Yanık tende beyaz bir elbise ne kadar asil durursa bir erkeğin yanında da öyle zarif duran bir kadın olduğumu hissetmeye başladığım günden beri kırmızı ruju dudaklarıma sürünce birbirine sürtüyorum bulaştırmaksızın.Yaratacağı kıvılcımın etkisinden olsa gerek,içime çekmiyorum etrafımdaki yanık kokusunu.Üflüyorum ki yanmayayım.
Laftan anlamaz,başına buyruk duyguların bedeni esir ettiği bir gecenin sabahında rüyayla gerçek arasındaki yansıma farkında saatin kaç olduğunu hatırlamaya uğraşıyorsan bir insanın özlemiyle seviştiğini farkedip tek başına uyanmaktan korkmaktansa
Ölmeyi denemeli.Ölümün bitiş olduğunu kim iddia edebilir ki_?
..
..
..
Ezberlenmiş acılarını ruhundan kazıma.Sen onlarla da güzelsin.

13.08.2008

öyle bir şey ki..


Beylerbeyi'nde bir gün salıncakta sallanırken inip salıncağı durduracağım diye başımı çarpıp alnımı yarmıştım.Hatırladığım gecenin bir yarısı tekrar açılan yaraya pembe kalpli bir gecelikle dayımın kucağında dikiş atılması için gidişimdi.Ve annemin hatırladığı bir şey daha vardı..
Alnımdan kan boşalırken annem panik yapıp fazlaca ağlamış..
Öyle bir çocukmuşum ki..
--"Ağlama annecim bak geçti..Benim hiç bişeyim yok" deyip ağlamadığım gibi göz kapaklarıma dökülen kanlarımı da elimle silmişim.
Sanırım annanemi de kaybettiğimizde böyle olmuştu.Ne zaman ki güçsüz düşse yanımda biri,benim yıkılacağımı düşündükleri o anlarda düştüğüm yerden yuvarlansam bile sesim çıkmıyor.
Annanem,seni çok özledim..Kendimi üzdüğümde bana kızıyorsun biliyorum..
Senin kadar güçlü ve güzel bir kız yetiştirdin.Seni seviyorum.Beni izliyor musun_?

7.08.2008

çırpınan kanatlarım



Naptım!

Biliyor musun_?

Gittim.

Kaçtım şehirden.İçimdeki eksiklikleri doldurmaya çalışmadan bu kez.Daha inatçı,kararlı üstelik.

Gittim.

Arkamda en ufak birşey bırakmadım ayaklarımı sıcak kuma değdirirken.Benimle yolculuk eden martı kadar beyazım ve çırptığım kanatlarımla yorulsam bile uçuyorum.

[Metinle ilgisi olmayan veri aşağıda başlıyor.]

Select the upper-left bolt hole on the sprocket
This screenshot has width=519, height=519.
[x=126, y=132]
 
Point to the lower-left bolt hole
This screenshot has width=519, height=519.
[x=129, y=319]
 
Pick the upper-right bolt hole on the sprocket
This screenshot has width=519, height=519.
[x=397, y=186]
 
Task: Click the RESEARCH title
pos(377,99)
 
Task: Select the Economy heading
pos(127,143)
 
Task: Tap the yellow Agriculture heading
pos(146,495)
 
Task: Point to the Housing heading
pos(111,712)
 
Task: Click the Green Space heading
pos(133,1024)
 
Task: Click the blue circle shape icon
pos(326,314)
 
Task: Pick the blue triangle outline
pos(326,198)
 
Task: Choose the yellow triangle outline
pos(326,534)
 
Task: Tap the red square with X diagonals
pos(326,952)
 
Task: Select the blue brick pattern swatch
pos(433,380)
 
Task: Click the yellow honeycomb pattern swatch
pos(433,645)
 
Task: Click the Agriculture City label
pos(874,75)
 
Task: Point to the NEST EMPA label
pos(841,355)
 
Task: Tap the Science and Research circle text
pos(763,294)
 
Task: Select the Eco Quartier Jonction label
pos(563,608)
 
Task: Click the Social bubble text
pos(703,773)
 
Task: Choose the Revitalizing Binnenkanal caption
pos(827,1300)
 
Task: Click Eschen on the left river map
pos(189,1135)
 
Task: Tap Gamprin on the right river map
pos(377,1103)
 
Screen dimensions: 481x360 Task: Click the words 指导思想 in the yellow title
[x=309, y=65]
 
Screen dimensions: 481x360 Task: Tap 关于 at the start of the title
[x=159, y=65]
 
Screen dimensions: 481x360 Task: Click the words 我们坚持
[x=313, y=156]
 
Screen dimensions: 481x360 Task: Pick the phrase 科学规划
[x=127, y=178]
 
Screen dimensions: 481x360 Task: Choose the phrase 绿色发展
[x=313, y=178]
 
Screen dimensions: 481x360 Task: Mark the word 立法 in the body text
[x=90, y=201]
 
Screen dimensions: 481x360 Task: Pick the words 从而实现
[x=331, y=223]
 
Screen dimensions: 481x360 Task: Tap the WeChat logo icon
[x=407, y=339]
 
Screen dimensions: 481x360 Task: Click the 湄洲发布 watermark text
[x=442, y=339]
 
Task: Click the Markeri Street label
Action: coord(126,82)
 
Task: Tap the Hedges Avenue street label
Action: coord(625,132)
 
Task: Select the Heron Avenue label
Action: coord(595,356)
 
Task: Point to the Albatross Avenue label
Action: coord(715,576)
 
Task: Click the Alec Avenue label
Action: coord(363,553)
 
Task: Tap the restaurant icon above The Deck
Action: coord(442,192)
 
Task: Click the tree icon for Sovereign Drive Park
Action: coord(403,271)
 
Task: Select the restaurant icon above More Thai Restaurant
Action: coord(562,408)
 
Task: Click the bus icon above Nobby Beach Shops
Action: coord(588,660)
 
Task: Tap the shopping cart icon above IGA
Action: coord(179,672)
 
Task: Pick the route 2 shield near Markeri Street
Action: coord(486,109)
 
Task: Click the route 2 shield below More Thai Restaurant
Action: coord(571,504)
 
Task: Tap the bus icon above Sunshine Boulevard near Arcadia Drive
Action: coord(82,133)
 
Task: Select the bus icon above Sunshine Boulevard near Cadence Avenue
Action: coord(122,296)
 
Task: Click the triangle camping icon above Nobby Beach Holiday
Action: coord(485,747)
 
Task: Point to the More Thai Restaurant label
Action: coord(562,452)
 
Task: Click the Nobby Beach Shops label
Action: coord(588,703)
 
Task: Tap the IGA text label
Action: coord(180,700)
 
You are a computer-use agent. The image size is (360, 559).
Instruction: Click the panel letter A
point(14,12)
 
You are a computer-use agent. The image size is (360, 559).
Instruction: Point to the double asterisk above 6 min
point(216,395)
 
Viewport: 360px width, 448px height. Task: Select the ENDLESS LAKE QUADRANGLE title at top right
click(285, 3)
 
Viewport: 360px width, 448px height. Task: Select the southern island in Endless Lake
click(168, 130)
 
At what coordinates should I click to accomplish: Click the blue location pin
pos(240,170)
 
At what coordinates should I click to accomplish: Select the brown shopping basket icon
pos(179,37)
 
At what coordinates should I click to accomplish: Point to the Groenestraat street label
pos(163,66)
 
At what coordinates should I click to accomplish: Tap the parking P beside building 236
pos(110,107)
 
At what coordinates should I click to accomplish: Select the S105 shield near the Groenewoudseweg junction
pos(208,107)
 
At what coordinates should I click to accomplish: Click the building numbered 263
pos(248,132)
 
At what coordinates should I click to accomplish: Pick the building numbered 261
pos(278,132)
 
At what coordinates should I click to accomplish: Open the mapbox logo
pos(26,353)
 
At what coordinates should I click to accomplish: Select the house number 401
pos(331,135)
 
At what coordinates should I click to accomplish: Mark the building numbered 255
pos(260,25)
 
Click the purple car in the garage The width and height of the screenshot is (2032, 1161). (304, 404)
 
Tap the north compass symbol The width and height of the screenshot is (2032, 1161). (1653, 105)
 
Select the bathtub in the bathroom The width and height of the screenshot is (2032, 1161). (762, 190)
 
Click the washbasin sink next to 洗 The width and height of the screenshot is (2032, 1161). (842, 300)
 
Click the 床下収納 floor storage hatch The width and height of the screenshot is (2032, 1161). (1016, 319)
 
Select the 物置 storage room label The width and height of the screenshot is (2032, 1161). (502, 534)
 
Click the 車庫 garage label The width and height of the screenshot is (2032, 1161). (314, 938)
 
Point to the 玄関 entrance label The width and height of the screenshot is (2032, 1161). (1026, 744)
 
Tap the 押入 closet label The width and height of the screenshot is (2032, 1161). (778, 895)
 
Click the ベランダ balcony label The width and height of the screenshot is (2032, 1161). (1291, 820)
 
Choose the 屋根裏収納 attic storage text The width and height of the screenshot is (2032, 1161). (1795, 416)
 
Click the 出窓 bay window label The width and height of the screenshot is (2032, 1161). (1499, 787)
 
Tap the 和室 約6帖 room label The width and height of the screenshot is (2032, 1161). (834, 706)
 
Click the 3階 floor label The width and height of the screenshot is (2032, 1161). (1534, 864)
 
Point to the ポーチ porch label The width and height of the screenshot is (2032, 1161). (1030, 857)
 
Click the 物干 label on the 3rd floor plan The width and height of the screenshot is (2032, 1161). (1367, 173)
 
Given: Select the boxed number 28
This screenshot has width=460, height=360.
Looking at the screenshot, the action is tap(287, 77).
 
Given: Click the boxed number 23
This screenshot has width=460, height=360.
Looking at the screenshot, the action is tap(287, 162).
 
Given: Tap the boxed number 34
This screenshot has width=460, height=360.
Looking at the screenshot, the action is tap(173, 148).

Sabah uyanır uyanmaz bir bilet alıp yola çıkarken kimseye hesap vermiyorum.


Değişim başlasın.Güzel şeyler olucak,biliyorum..

3.08.2008

çocukken ben..


Çocukken ben elmayı ısırarak yemeyi severdim,ateşe dokunarak yanılacağını öğrenmeyi.Tadını aldığım güzel şeyleri lezzetinden kendimi mahrum bırakmayan herkes kadar sarılıyordum dünyevi zevklerime.Ne bir eksiği ne de bir fazlası kadar marur.Tamamlamayı istediğim her yolun çıkılmaz bir noktasıyla karşılaştığımda zorlaşan anlarımla büyüyen.Heyecanla seyrettiğim bir filmin yarıda kalması gibi alıştım hayal kırıklarımın alınmadan durmasına.Bana yakıştıklarını bile söyleyebilecek kadar benimsemiş olabilirim.Elmayla armutu biraraya toplayan bu zihniyet,kolundan tutup götürülmeliyse..
Döndüğümde yitirdiklerimi yeniden kazanmış ya da kazandıklarımı kaybetmiş.Belki daha farklı.Belki tazelenmiş bir çay gibi.Kimbilir_?
Bu sefer habersiz bir gidiş..

2.08.2008

bu sefer "sessiz"

bu sefer kötü.

bu sefer fena.

bu sefer yalnız.

ve bu sefer

cok üzgünüm.


nedenini bilemezsin...

1.08.2008

"bir gece"

Beraber geçirilen her gecenin sabahında bana sarılmış bir şekilde uyanmadın.Ve bunu sadece ben farkettim.

***

Sığamadım bu kez.Sığınamadım tanıdığım bir şehre.

***

Doyasıya ağladım sessizce bir bankta.